A will is a written document that directs the distribution of your property after your death, states who will care for and distribute the property and recommends someone to care for minor children. The laws of the state of Kentucky require:

  • You, the maker of the will, must be at least 18 years of age.
  • You must be of sound mind.
  • The will must be in writing.
  • Your name has to be subscribed to the will.
  • If the will is typewritten or made by someone else for you, it must be witnessed in the special manner provided by law.
  • At your death the will must be probated in court according to probate law and estate litigation.

WHAT IF YOU DIE WITHOUT A WILL?

If you die without a valid will, your real and personal property are distributed by a rigid formula fixed by probate law. You may think that if you have no will, your wife or husband will get all of your property. The husband or wife will only get one-half of the property and the other half will be distributed as follows:

  • To the children and their descendants; if there are none,
  • To the father and mother, if living; if there are none,
  • To the brothers and sisters and their descendants; if there are none.

If you fail to make a will, the inheritance statute determines who gets your property, not you. Of course, the law does not permit you to exclude your spouse entirely from sharing in your property.

When there is no will, the court appoints an administrator to manage your estate from persons designate by law. Oftentimes, the cost of administrating your estate is greater than if you had planned you estate with a will.

MAY A PERSON DISPOSE OF HIS PROPERTY IN ANY WAY HE WISHES IN A WILL?

While any real or personal property may be transferred by a will, there are some restrictions of law that may limit completely free transfers.
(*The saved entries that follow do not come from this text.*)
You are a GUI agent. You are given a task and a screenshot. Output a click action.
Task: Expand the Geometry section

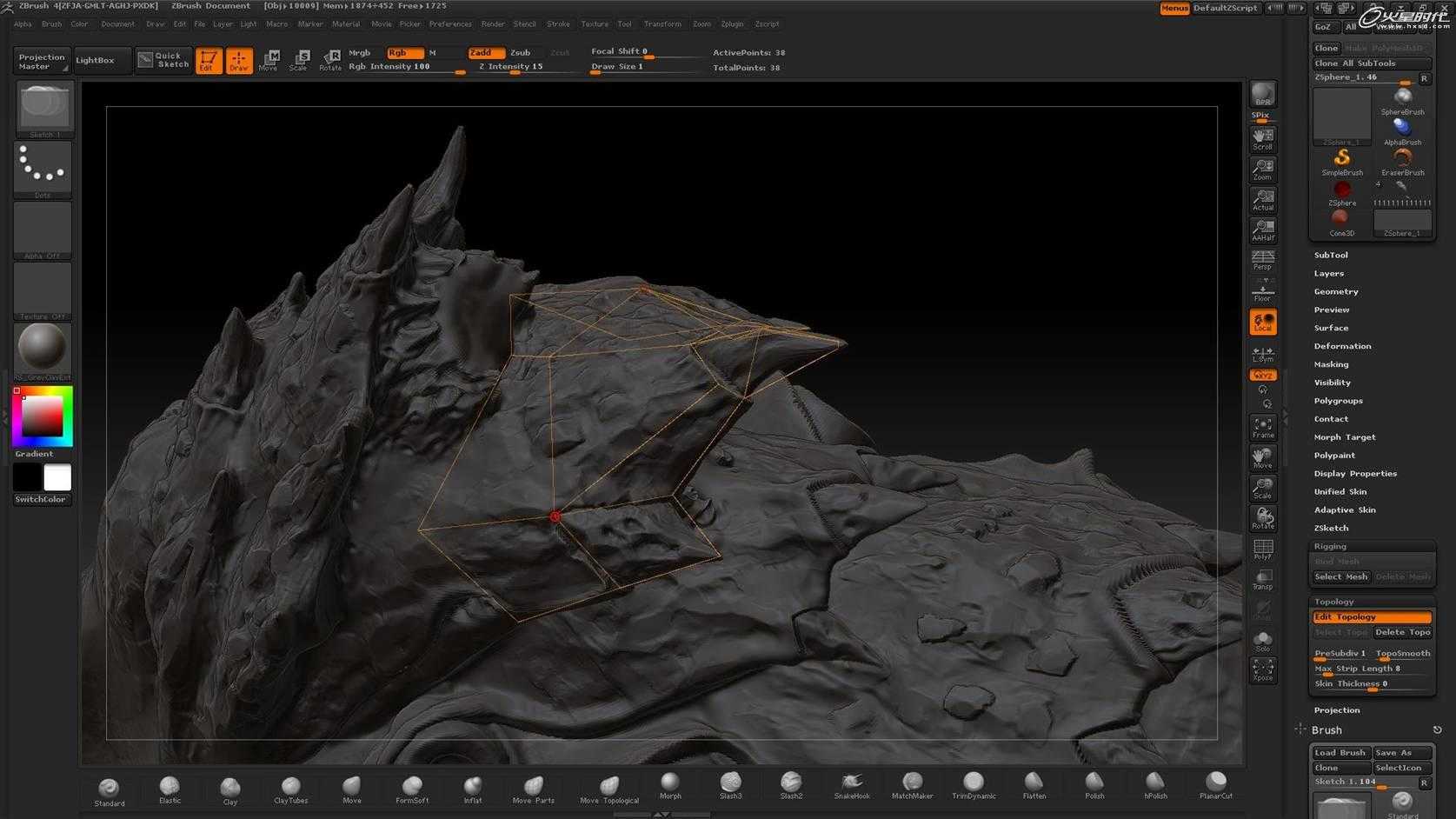1336,292
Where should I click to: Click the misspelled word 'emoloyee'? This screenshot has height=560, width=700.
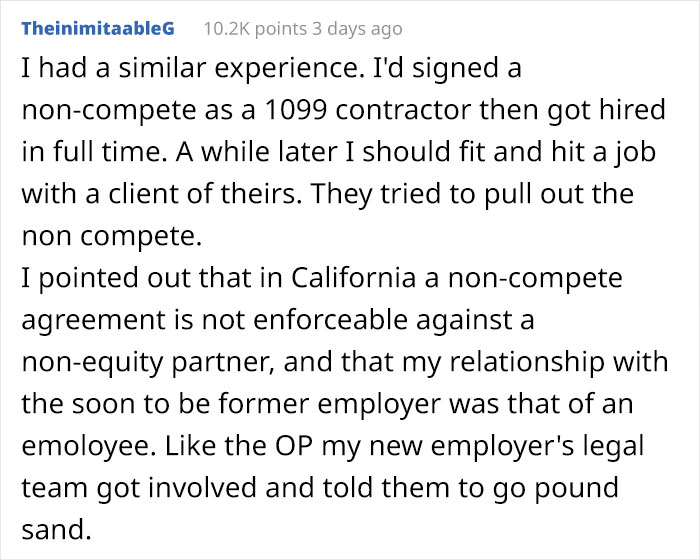(88, 446)
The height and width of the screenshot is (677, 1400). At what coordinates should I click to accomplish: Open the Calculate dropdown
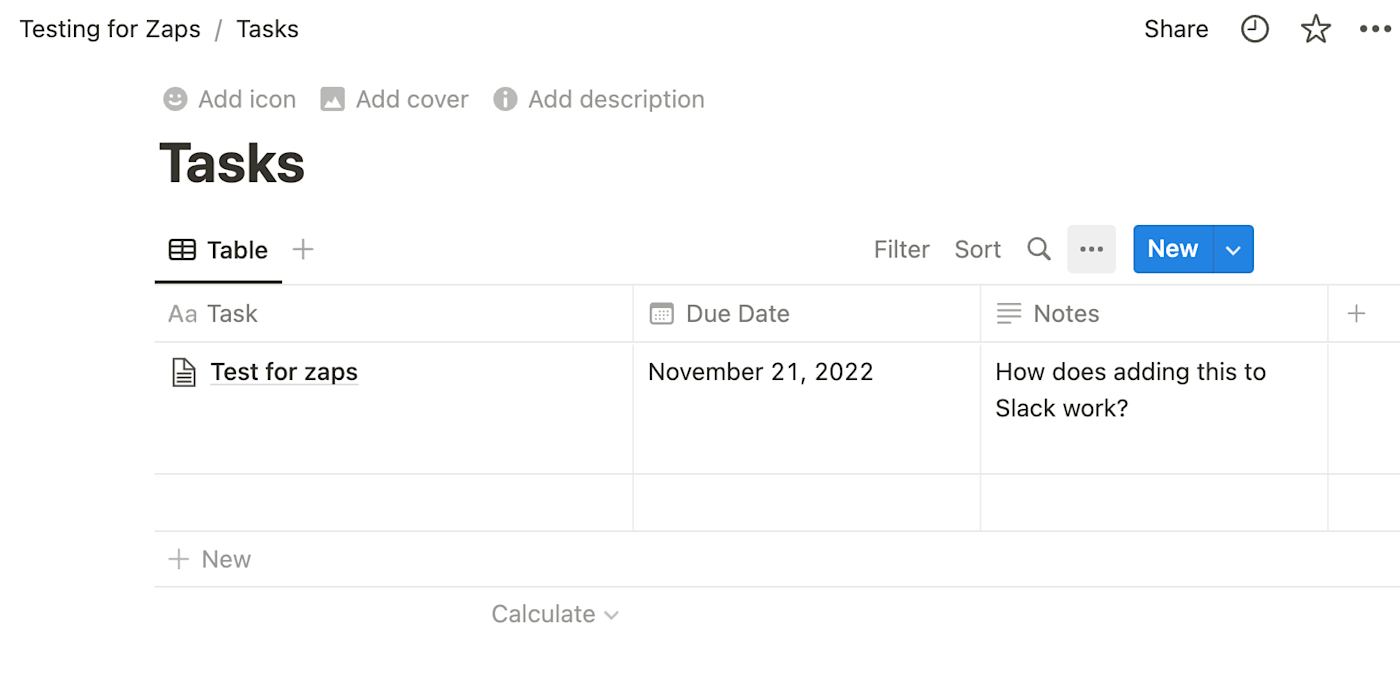click(555, 614)
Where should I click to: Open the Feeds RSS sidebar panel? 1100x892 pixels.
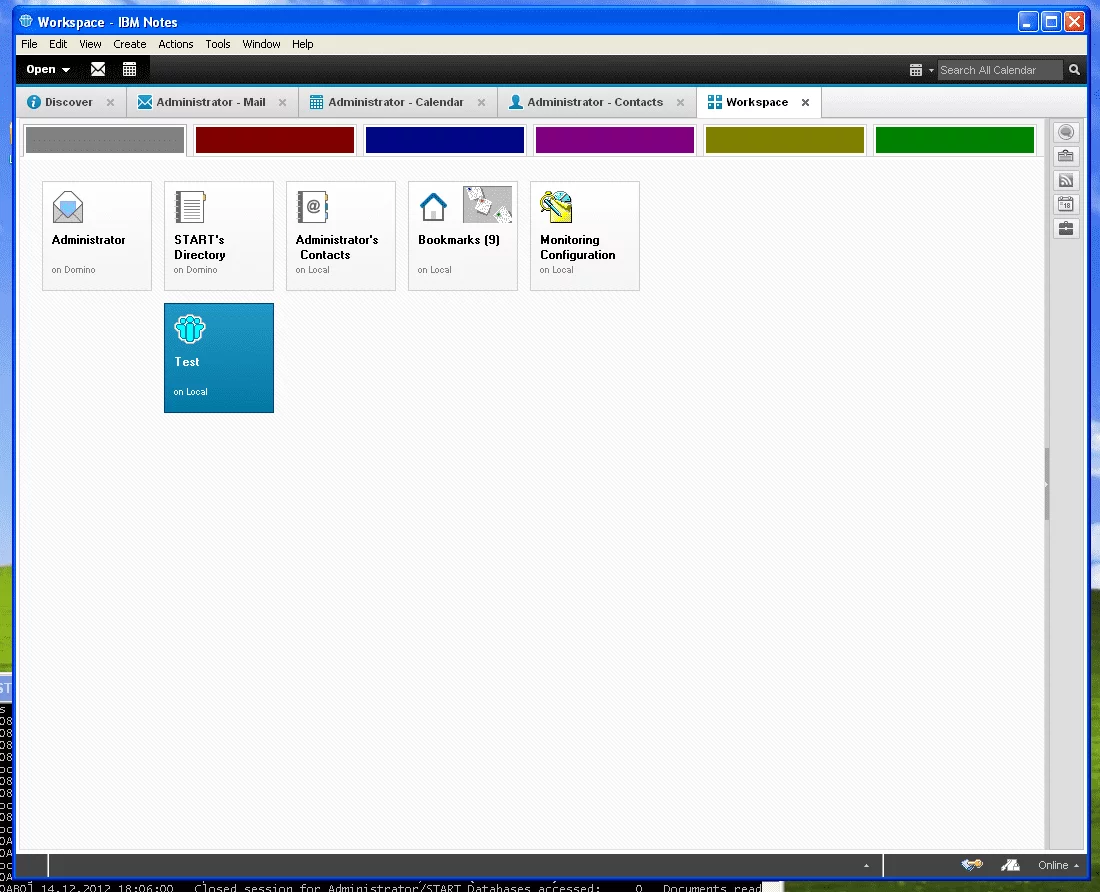pos(1066,181)
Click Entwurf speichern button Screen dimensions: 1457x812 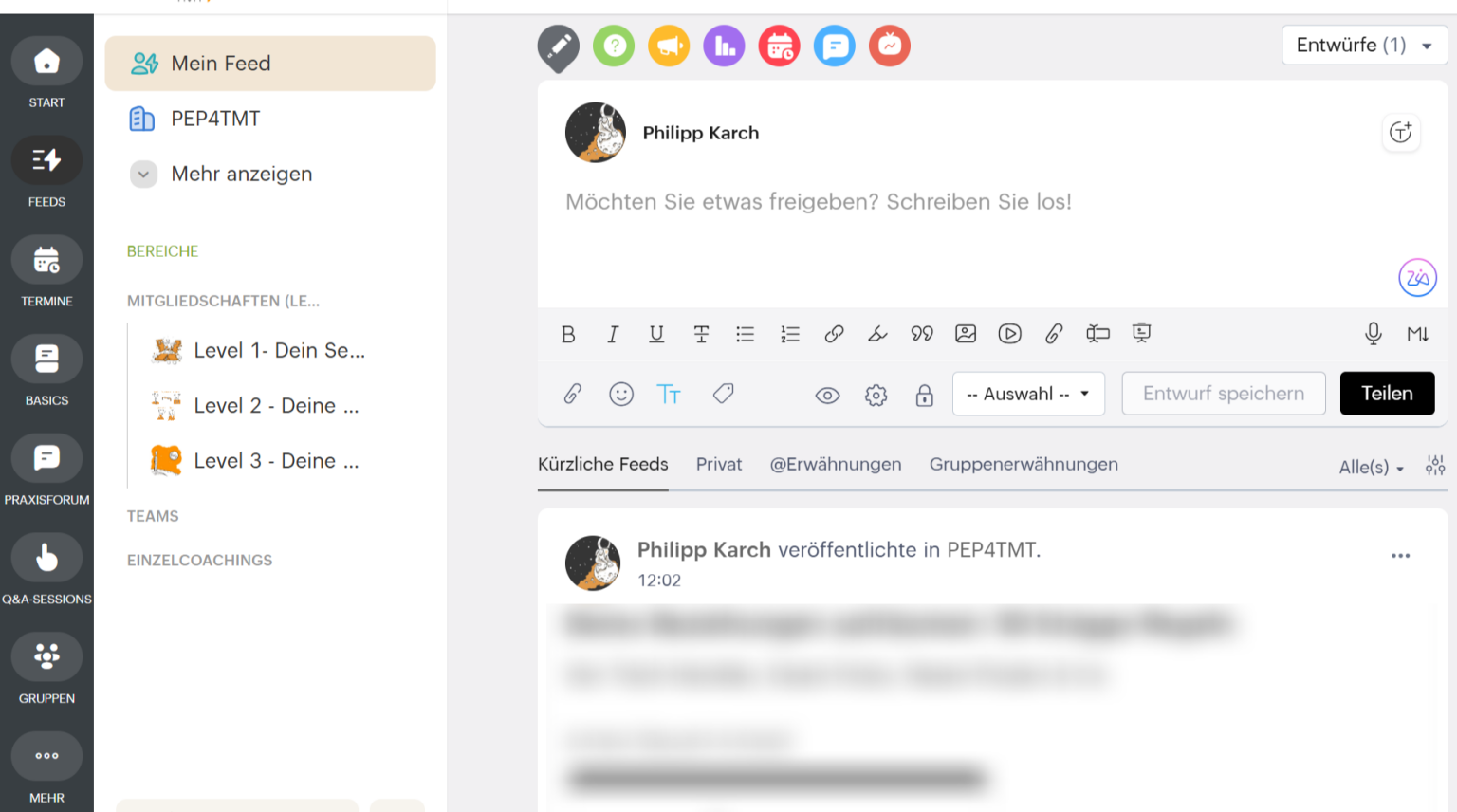[1223, 394]
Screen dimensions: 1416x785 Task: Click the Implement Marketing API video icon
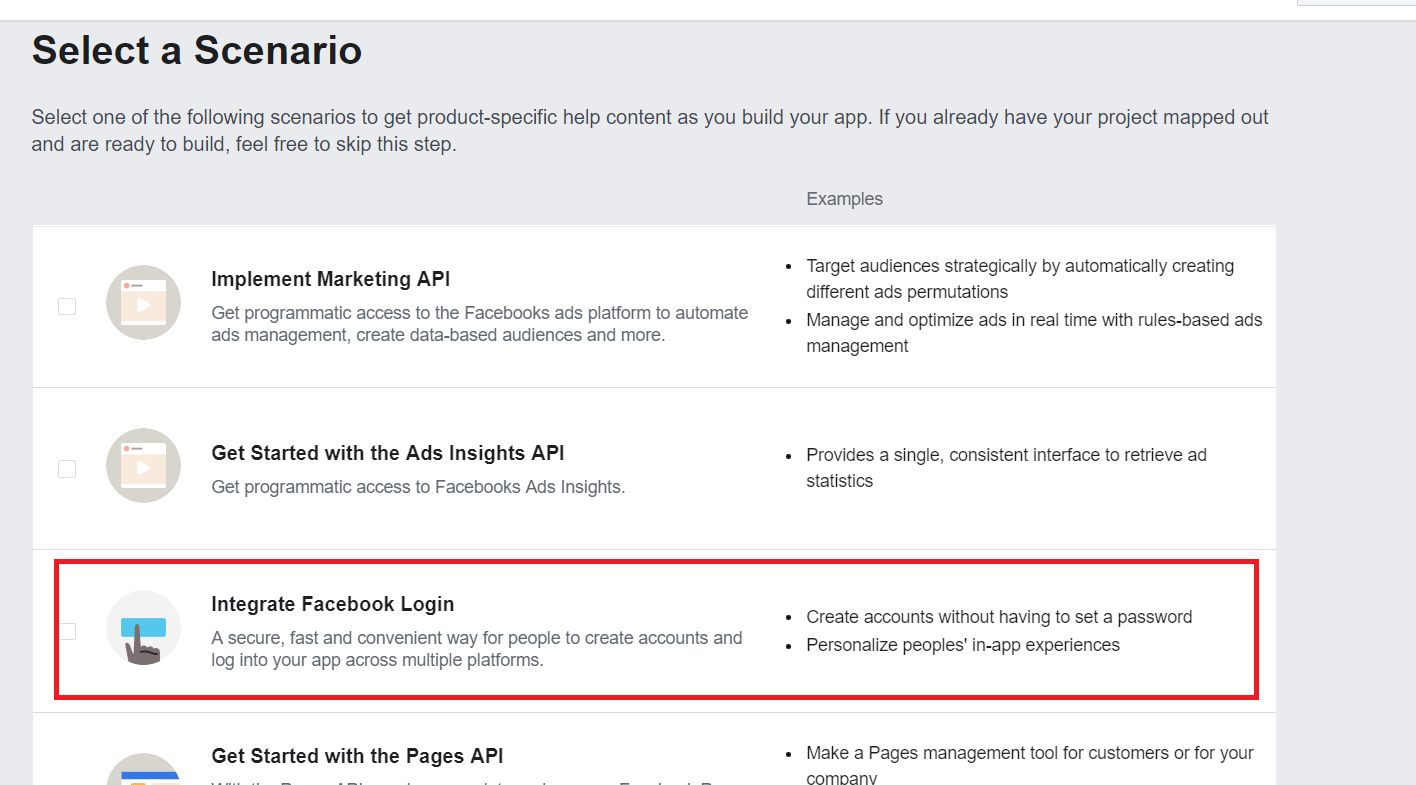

For example, you do not have an unqualified right to exclude your spouse as a beneficiary.

Another example is joint property owned with a right of survivorship which will generally go to the surviving owner.

DOES A WILL INCREASE PROBATE EXPENSES?

No. If there is property to be administered or taxes to be paid, or both, the existence of a will does not increase probate expenses. If there is property, the District Court has jurisdiction and must either pass on the will or determine who are the legal heirs. Therefore, even if you have no will, your heirs must go to court to probate you estate.

By your will, you can waive the requirement of a bond for the personal representative who handles your estate, and thereby save the bond premium expenses. By a well-drawn will, you can sometimes reduce taxes and cut other expenses.

CAN A WILL BE CHANGED?

A will is valid upon death, but as long as you remain mentally competent you can change the will at any time. However, all of the requirements for a legal will must be met. In addition, under the law a will is ordinarily revoked by divorce or a subsequent marriage.

Changes in circumstances after the making of a will, such as tax law amendments, deaths, marriage, dissolution of marriage, birth of children, or changes in the nature and extent of property owned, may suggest reasons for a new will.

ARE THERE SUBSTITUTES FOR A WILL?

A will disposes of your entire property and unless you have only one parcel of property there is no total substitute for a will. A few partial substitutes follow:

  • Life insurance is one type of property that passes directly to the beneficiary. A will has no effect on the proceeds, unless the policy is payable to the estate.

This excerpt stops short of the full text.